- Opening Delimiter -
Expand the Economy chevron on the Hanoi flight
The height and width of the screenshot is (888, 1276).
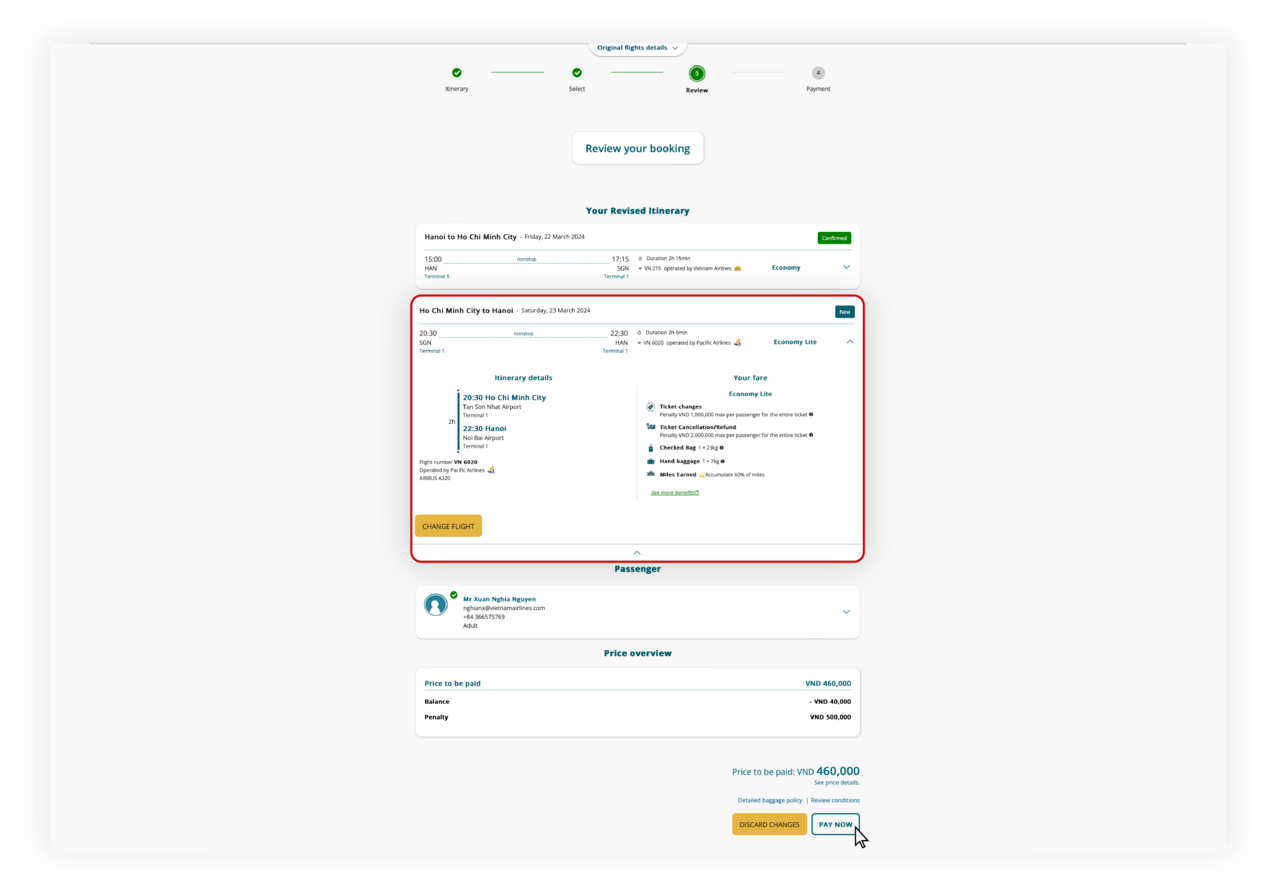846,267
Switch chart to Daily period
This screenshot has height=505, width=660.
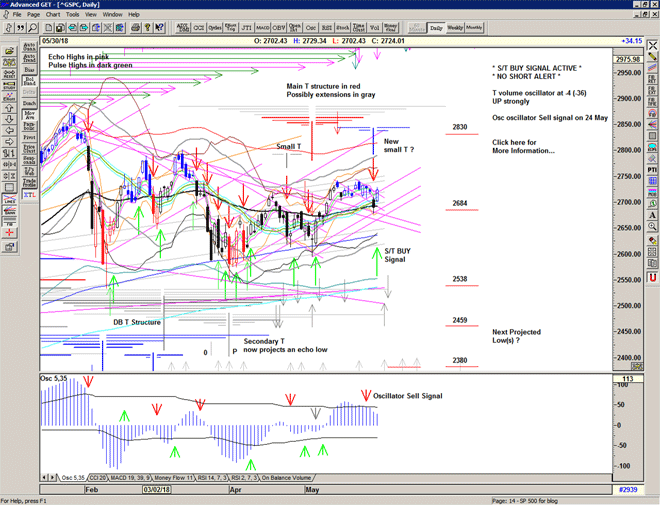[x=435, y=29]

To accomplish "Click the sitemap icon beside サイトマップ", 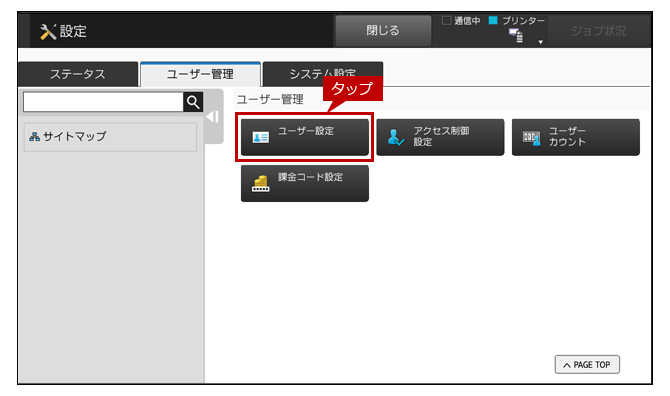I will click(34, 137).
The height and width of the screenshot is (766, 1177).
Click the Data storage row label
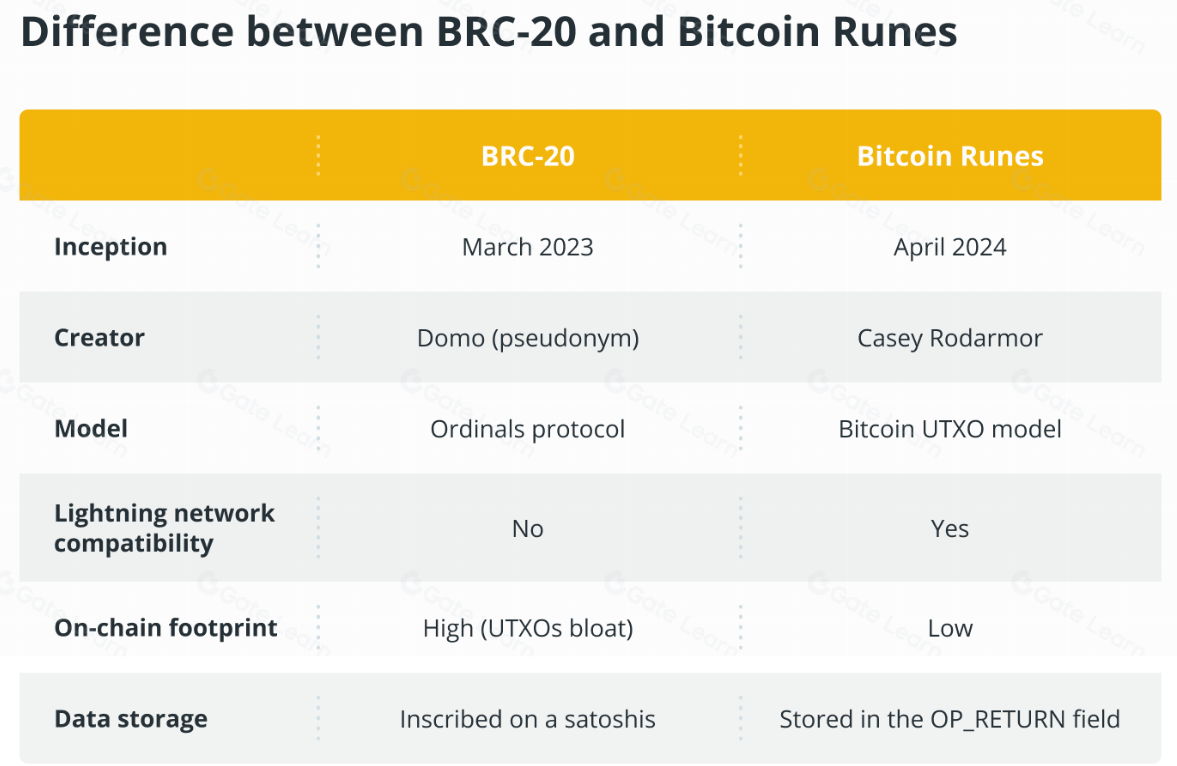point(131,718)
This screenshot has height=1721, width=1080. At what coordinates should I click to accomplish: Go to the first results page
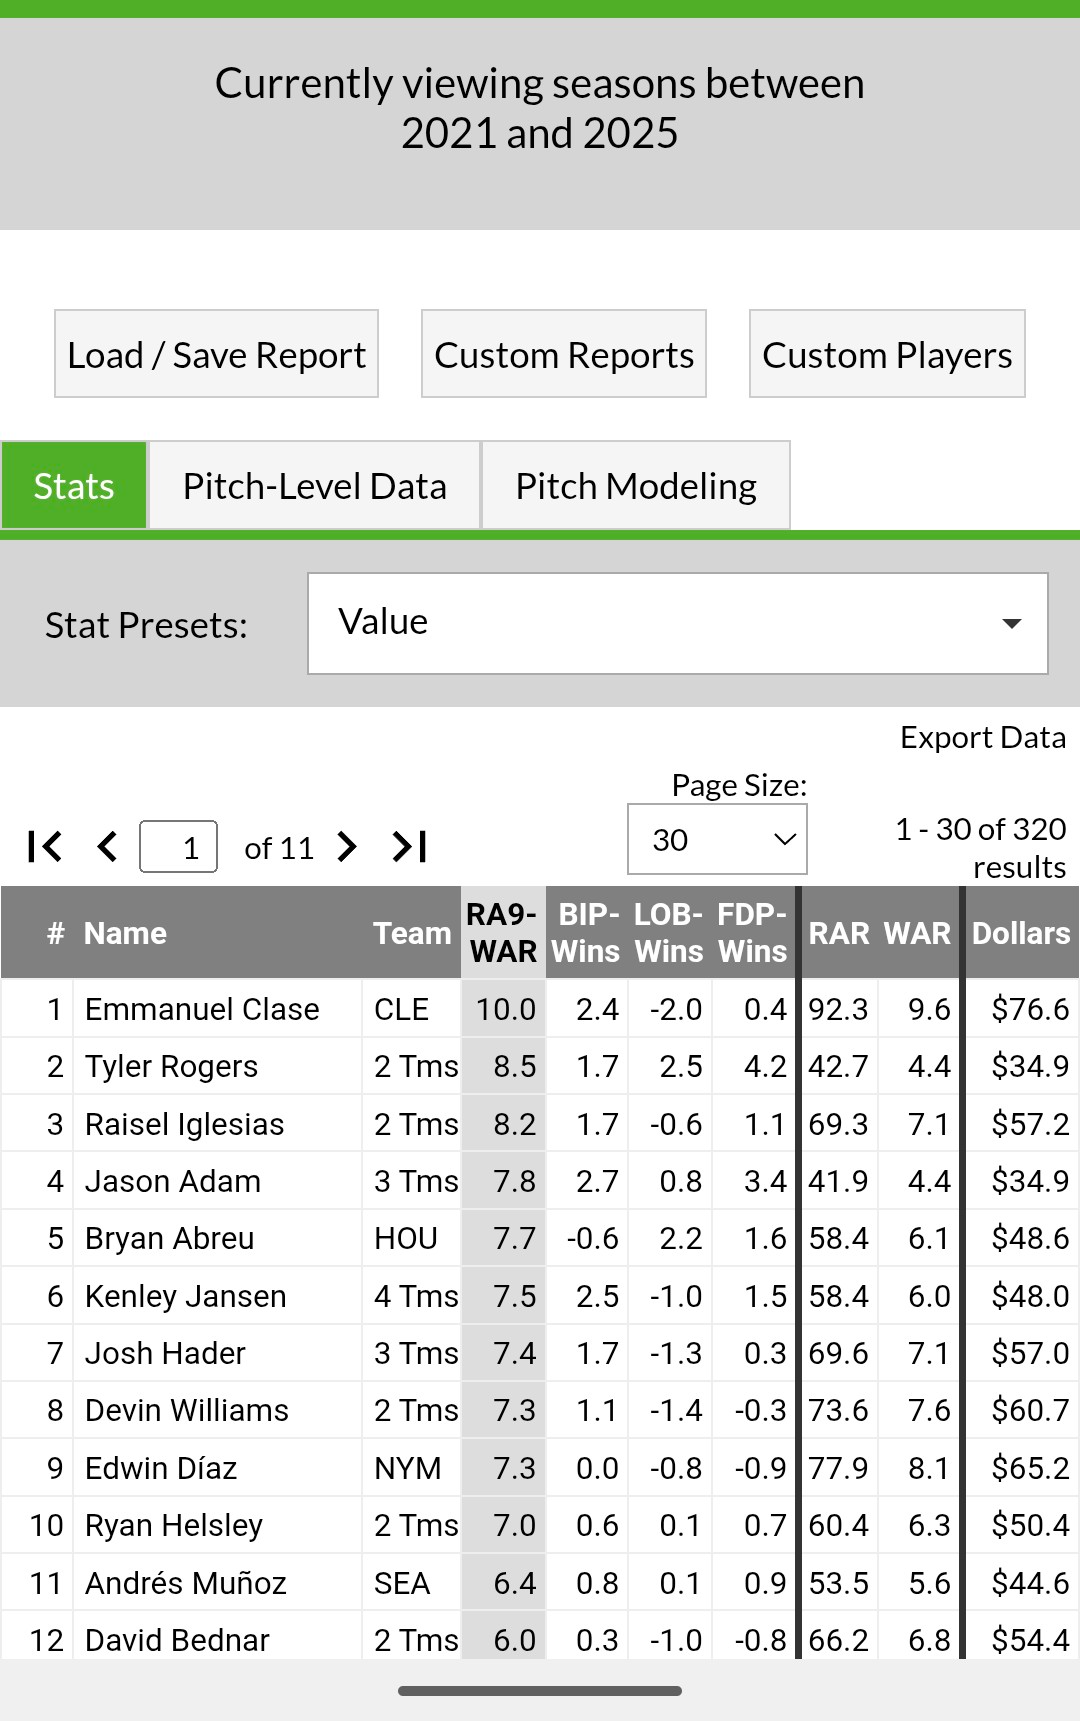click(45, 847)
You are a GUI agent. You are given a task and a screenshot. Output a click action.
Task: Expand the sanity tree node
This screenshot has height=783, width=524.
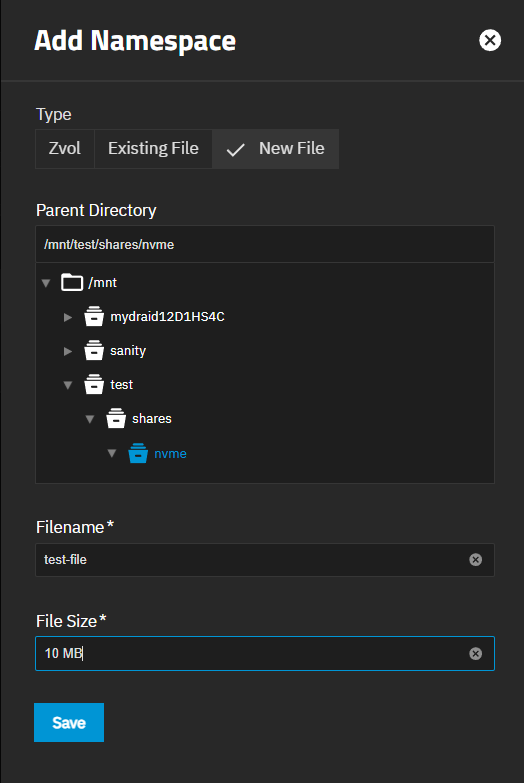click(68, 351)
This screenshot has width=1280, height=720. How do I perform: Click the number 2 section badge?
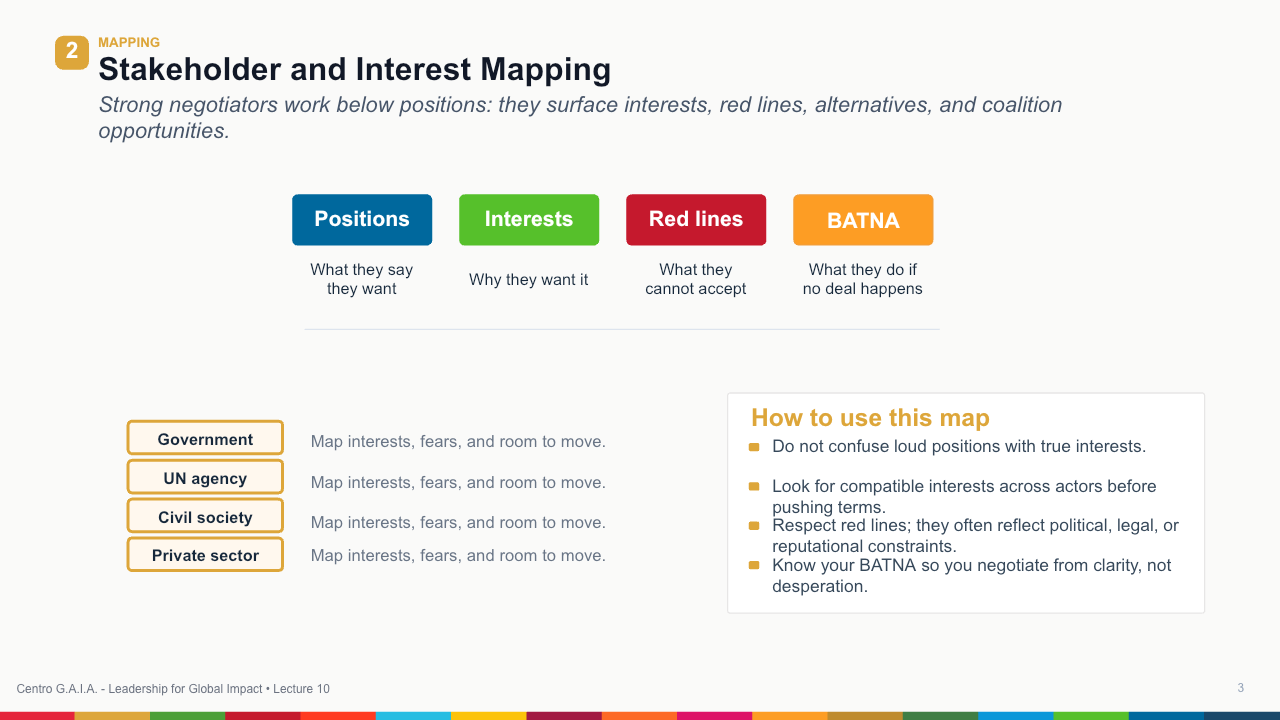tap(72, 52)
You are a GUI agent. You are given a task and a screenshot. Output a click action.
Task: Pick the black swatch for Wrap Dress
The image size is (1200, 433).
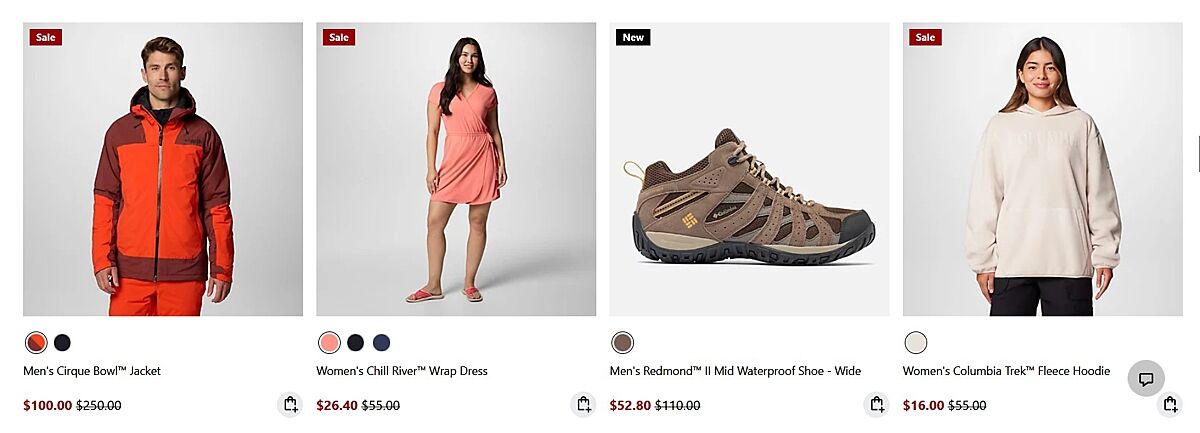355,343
- Closing Delimiter -
§ **PROBLEM TO WORK ON**: Return only the number of lines in the material with the word "Expand" in them.

§ **PROBLEM SOLUTION**: 2